After reading this section you should be able to-

  • Describe the normal routes of body water entry and loss, and explain how changes in water intake/loss can disrupt osmolarity homeostasis.
  • Describe behavioral mechanisms that control water intake and loss.
  • Explain the role of hypothalamic osmoreceptors in regulation of body osmolarity.
  • Describe changes to body fluid compartment volumes and osmolarity when a person drinks a large volume of pure water, and then explain the compensatory mechanisms that attempt to restore normal volumes and osmolarity.

On a typical day, the average adult will take in about 2500 mL (almost 3 quarts) of aqueous fluids. Although most of the intake comes through the digestive tract, about 230 mL (8 ounces) per day is generated metabolically, in the last steps of aerobic respiration. Additionally, each day about the same volume (2500 mL) of water leaves the body by different routes; most of this lost water is removed as urine. The kidneys also can adjust blood volume though mechanisms that draw water out of the filtrate and urine. The kidneys can regulate water levels in the body; they conserve water if you are dehydrated, and they can make urine more dilute to expel excess water if necessary. Water is lost through the skin through evaporation from the skin surface without overt sweating and from air expelled from the lungs. This type of water loss is called insensible water loss because a person is usually unaware of it.

Regulation of Water Intake

Osmolality is the ratio of solutes in a solution to a volume of solvent in a solution. Plasma osmolality is thus the ratio of solutes to water in blood plasma. A person’s plasma osmolality value reflects his or her state of hydration. A healthy body maintains plasma osmolality within a narrow range, by employing several mechanisms that regulate both water intake and output.

Drinking water is considered voluntary. So how is water intake regulated by the body? Consider someone who is experiencing dehydration, a net loss of water that results in insufficient water in blood and other tissues. The water that leaves the body, as exhaled air, sweat, or urine, is ultimately extracted from blood plasma. As the blood becomes more concentrated, the thirst response—a sequence of physiological processes—is triggered (Figure 78.1). Osmoreceptors are sensory receptors in the thirst center in the hypothalamus that monitor the concentration of solutes (osmolality) of the blood. If blood osmolality increases above its ideal value, the hypothalamus transmits signals that result in a conscious awareness of thirst. The person should (and normally does) respond by drinking water. The hypothalamus of a dehydrated person also releases antidiuretic hormone (ADH) through the posterior pituitary gland. ADH signals the kidneys to recover water from urine, effectively diluting the blood plasma. To conserve water, the hypothalamus of a dehydrated person also sends signals via the sympathetic nervous system to the salivary glands in the mouth. The signals result in a decrease in watery, serous output (and an increase in stickier, thicker mucus output). These changes in secretions result in a “dry mouth” and the sensation of thirst.

This figure is a top-to bottom flowchart describing the thirst response. The topmost box of the chart states that there is insufficient water in the body, which has two effects. The left branch of the chart leads to decreased blood volume, which leads to decreased blood pressure. This triggers an increase in angiotensin two. Angiotensin two stimulates the thirst center in the hypothalamus. On the right branch, insufficient water in the body leads to increased blood osmolality, which causes dry mouth. Increased blood osmolality and dry mouth is sensed by osmoreceptors in the hypothalamus. This stimulates the thirst center in the hypothalamus to increase thirst, giving a person the urge to drink. Drinking decreases blood osmolality back to homeostatic levels.
Figure 78.1 – A Flowchart Showing the Thirst Response: The thirst response begins when osmoreceptors detect a decrease in water levels in the blood.

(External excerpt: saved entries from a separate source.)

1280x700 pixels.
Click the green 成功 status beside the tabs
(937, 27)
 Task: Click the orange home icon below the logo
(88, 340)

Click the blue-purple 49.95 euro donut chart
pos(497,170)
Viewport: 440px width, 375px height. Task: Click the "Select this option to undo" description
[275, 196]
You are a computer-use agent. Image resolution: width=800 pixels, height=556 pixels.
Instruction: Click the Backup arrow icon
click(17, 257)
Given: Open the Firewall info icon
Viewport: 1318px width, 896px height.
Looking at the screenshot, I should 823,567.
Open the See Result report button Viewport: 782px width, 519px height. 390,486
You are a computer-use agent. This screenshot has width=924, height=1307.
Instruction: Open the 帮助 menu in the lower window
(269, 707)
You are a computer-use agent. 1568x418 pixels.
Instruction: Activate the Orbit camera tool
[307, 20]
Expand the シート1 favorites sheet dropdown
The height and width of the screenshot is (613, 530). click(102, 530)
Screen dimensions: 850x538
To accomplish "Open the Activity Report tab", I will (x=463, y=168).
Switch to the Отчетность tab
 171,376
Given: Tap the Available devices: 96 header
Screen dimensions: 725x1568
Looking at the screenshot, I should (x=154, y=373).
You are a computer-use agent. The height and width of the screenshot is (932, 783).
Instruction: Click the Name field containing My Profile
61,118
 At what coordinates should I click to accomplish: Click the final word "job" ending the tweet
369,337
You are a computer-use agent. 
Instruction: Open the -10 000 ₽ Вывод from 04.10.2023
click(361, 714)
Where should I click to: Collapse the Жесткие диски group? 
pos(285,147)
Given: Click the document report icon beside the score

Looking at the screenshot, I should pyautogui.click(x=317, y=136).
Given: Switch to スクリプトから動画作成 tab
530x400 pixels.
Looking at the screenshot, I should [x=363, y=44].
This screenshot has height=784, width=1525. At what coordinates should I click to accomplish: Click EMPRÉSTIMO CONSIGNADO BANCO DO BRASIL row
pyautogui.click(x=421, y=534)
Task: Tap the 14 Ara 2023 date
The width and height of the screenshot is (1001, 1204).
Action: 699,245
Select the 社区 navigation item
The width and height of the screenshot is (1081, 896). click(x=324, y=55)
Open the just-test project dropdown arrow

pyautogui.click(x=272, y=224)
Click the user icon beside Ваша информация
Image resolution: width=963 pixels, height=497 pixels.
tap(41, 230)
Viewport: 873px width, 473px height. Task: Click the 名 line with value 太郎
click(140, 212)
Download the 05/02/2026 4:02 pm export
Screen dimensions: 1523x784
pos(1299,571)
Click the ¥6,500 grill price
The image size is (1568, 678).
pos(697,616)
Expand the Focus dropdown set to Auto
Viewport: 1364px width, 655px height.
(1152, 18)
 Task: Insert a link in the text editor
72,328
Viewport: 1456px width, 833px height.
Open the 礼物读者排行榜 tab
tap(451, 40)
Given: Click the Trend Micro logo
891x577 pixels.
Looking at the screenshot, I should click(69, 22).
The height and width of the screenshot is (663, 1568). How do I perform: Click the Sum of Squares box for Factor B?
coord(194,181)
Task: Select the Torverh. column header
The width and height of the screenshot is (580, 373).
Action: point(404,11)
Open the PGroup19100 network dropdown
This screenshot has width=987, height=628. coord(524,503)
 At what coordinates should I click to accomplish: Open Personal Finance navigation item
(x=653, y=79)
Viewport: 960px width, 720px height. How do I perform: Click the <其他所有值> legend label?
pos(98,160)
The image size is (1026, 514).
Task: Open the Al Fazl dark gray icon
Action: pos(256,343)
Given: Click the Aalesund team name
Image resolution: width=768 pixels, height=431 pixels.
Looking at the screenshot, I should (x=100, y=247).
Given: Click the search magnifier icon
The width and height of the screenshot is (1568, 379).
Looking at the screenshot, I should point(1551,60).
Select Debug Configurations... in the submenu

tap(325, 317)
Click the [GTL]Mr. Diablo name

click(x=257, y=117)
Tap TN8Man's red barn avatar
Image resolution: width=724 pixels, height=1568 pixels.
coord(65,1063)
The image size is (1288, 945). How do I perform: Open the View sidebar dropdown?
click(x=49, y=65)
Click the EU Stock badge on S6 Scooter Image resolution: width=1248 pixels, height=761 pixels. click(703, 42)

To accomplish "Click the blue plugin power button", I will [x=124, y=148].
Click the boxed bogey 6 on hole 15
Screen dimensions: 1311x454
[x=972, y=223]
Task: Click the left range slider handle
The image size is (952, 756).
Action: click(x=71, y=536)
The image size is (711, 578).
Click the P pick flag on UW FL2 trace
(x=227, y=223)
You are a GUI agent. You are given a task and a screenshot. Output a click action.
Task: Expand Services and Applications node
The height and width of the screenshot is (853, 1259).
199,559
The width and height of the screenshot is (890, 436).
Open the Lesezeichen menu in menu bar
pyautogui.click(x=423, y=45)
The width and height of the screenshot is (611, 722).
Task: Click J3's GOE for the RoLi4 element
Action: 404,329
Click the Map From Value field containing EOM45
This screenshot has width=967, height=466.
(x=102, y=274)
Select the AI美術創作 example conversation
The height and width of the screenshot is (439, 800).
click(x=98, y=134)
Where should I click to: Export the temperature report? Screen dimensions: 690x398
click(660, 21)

Decreased blood volume resulting from water loss has two additional effects. First, baroreceptors, blood-pressure receptors in the arch of the aorta and the carotid arteries in the neck, detect a decrease in blood pressure that results from decreased blood volume. The heart is ultimately signaled to increase its rate and/or strength of contractions to compensate for the lowered blood pressure.

Second, the kidneys have a renin-angiotensin hormonal system that increases the production of the active form of the hormone angiotensin II, which helps stimulate thirst, but also stimulates the release of the hormone aldosterone from the adrenal glands. Aldosterone increases the reabsorption of sodium in the distal tubules of the nephrons in the kidneys, and water follows this reabsorbed sodium back into the blood. Circulating angiotensin II can also stimulate the hypothalamus to release ADH.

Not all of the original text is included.